> **DO THIS**: Put the records from their first line through the line containing "(x=522, y=632)", both included, into a Markdown table with the columns Row and Line. Number each row and leave out blank lines.

> **RECORDS FOR THE EXERCISE**:
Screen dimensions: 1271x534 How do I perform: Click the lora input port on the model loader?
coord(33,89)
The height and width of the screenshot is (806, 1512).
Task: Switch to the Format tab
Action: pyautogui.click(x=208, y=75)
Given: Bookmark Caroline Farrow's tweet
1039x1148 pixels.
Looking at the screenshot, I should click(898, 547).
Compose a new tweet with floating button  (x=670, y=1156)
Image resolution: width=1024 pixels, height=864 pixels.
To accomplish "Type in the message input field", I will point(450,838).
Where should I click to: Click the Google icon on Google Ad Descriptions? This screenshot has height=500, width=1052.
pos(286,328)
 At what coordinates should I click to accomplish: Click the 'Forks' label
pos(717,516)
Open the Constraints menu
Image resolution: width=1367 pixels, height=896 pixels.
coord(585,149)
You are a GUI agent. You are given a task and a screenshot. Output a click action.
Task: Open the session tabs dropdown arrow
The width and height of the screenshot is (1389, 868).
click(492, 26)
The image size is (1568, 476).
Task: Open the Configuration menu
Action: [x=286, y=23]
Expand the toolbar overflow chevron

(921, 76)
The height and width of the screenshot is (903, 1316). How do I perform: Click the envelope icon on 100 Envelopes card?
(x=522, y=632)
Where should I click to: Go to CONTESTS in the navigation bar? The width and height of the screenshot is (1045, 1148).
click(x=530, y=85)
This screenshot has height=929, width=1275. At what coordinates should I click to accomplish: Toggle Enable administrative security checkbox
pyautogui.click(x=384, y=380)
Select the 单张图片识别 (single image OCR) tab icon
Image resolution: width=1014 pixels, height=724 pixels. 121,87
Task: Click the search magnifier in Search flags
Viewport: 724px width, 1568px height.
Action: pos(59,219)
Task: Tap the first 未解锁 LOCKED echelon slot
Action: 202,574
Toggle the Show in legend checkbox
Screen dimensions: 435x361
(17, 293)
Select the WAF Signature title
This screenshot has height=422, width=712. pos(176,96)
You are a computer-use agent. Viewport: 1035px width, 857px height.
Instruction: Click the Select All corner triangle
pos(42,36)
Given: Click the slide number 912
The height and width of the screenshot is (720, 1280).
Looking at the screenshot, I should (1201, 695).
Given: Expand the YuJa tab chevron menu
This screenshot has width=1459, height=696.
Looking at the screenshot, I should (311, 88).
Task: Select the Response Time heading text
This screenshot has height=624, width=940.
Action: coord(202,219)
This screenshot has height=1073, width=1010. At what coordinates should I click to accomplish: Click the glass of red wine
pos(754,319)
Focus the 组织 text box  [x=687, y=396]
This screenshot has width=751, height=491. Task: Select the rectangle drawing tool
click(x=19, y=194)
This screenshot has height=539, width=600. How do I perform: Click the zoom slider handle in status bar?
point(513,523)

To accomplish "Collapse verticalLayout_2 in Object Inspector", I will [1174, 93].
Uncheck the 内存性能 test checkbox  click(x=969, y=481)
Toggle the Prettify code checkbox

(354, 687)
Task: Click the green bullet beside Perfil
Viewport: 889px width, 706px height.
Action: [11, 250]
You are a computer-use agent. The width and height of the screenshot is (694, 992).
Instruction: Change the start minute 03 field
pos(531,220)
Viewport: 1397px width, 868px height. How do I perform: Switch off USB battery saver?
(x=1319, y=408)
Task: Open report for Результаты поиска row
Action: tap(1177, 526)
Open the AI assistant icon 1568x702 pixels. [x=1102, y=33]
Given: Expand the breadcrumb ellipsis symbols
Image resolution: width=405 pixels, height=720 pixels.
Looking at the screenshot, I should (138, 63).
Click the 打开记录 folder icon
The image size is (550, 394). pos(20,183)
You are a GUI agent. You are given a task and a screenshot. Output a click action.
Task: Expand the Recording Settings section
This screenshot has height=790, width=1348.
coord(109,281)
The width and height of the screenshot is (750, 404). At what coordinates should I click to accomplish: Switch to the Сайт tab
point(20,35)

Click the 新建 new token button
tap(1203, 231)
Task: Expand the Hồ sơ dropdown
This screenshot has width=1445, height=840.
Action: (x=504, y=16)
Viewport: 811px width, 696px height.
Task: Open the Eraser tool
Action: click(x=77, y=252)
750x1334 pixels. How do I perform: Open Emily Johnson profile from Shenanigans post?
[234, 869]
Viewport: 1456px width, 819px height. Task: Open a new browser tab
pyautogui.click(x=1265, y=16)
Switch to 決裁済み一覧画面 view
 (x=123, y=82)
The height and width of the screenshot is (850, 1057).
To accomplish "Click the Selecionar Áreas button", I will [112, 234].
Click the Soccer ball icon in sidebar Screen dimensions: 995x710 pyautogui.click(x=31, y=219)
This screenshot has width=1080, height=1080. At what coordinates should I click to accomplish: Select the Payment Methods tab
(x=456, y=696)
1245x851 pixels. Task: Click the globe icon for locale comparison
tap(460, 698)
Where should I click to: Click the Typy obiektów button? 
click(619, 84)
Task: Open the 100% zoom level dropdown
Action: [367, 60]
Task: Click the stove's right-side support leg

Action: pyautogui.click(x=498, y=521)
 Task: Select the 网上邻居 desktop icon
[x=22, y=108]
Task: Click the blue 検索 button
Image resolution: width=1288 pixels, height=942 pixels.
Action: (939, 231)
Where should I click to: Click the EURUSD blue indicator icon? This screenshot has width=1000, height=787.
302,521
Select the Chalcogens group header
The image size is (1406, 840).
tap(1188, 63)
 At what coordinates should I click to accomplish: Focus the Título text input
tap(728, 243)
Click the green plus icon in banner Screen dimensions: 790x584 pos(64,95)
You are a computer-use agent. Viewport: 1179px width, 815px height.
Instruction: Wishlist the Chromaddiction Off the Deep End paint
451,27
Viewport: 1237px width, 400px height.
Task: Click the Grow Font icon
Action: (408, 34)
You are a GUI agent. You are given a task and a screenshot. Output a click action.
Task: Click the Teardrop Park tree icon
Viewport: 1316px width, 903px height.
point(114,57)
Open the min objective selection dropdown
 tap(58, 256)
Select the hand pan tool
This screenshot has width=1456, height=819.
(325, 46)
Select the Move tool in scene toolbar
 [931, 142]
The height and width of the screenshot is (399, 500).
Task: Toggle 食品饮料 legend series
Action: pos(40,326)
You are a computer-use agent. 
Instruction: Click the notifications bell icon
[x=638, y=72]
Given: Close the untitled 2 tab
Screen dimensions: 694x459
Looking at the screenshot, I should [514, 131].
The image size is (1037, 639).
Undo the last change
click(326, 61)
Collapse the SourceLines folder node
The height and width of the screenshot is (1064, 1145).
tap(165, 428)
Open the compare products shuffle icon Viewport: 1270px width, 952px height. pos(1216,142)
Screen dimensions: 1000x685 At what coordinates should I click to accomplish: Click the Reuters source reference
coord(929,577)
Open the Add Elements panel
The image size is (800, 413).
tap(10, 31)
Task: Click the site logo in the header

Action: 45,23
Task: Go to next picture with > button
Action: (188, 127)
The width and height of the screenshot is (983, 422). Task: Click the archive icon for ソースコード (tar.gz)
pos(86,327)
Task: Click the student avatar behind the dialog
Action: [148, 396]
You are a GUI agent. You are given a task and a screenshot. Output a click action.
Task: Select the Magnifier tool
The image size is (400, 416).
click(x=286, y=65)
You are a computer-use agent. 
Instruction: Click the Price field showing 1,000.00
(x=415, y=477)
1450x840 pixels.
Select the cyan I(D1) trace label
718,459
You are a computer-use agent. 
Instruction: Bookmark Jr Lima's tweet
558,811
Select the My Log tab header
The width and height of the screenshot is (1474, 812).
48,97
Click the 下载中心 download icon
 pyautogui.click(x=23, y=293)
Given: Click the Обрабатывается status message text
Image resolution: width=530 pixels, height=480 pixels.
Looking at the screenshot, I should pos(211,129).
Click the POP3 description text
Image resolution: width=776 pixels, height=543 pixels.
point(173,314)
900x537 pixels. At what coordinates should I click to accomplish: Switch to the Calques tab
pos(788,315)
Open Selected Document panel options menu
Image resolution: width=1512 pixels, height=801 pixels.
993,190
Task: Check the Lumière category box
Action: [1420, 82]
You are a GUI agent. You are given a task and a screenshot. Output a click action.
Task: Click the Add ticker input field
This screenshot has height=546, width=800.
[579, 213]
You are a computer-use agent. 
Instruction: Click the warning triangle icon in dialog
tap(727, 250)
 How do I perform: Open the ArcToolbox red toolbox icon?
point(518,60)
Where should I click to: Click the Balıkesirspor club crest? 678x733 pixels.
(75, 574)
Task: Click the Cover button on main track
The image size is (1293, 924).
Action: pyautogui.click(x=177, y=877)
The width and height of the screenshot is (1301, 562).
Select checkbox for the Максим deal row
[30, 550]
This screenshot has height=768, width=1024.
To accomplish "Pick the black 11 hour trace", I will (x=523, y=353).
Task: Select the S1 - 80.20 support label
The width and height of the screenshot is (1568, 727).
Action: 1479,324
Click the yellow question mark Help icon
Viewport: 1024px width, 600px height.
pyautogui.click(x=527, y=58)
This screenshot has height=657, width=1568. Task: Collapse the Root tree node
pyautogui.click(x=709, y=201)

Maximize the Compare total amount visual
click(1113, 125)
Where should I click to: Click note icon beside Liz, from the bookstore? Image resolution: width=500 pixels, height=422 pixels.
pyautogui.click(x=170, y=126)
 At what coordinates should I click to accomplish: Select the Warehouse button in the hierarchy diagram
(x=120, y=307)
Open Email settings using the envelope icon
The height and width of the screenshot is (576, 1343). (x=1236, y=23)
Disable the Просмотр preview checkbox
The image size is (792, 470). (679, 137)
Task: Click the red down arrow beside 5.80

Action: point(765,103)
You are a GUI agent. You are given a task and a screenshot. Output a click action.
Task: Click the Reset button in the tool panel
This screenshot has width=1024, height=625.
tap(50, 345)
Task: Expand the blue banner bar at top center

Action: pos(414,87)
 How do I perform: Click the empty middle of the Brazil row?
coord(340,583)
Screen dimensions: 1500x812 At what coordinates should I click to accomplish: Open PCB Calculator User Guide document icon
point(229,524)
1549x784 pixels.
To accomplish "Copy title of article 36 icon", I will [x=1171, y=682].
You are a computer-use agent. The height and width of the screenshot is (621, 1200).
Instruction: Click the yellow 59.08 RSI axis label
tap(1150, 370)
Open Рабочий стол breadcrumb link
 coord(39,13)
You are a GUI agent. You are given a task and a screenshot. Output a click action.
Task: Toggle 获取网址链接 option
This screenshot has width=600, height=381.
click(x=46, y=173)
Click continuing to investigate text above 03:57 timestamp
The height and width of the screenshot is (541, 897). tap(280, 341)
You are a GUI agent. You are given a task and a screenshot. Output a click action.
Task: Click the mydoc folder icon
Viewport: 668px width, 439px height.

> **RESULT FOR THIS TASK**:
| Row | Line |
|---|---|
| 1 | Screen dimensions: 1271x534 How do I perform: Click the lora input port on the model loader? |
| 2 | coord(33,89) |
| 3 | The height and width of the screenshot is (806, 1512). |
| 4 | Task: Switch to the Format tab |
| 5 | Action: pyautogui.click(x=208, y=75) |
| 6 | Given: Bookmark Caroline Farrow's tweet |
| 7 | 1039x1148 pixels. |
| 8 | Looking at the screenshot, I should click(898, 547). |
| 9 | Compose a new tweet with floating button  (x=670, y=1156) |
| 10 | Image resolution: width=1024 pixels, height=864 pixels. |
| 11 | To accomplish "Type in the message input field", I will point(450,838). |
| 12 | Where should I click to: Click the Google icon on Google Ad Descriptions? This screenshot has height=500, width=1052. |
| 13 | pos(286,328) |
| 14 |  At what coordinates should I click to accomplish: Click the 'Forks' label |
| 15 | pos(717,516) |
| 16 | Open the Constraints menu |
| 17 | Image resolution: width=1367 pixels, height=896 pixels. |
| 18 | coord(585,149) |
| 19 | You are a GUI agent. You are given a task and a screenshot. Output a click action. |
| 20 | Task: Open the session tabs dropdown arrow |
| 21 | The width and height of the screenshot is (1389, 868). |
| 22 | click(492, 26) |
| 23 | The image size is (1568, 476). |
| 24 | Task: Open the Configuration menu |
| 25 | Action: [x=286, y=23] |
| 26 | Expand the toolbar overflow chevron |
| 27 | (921, 76) |
| 28 | The height and width of the screenshot is (903, 1316). How do I perform: Click the envelope icon on 100 Envelopes card? |
| 29 | (x=522, y=632) |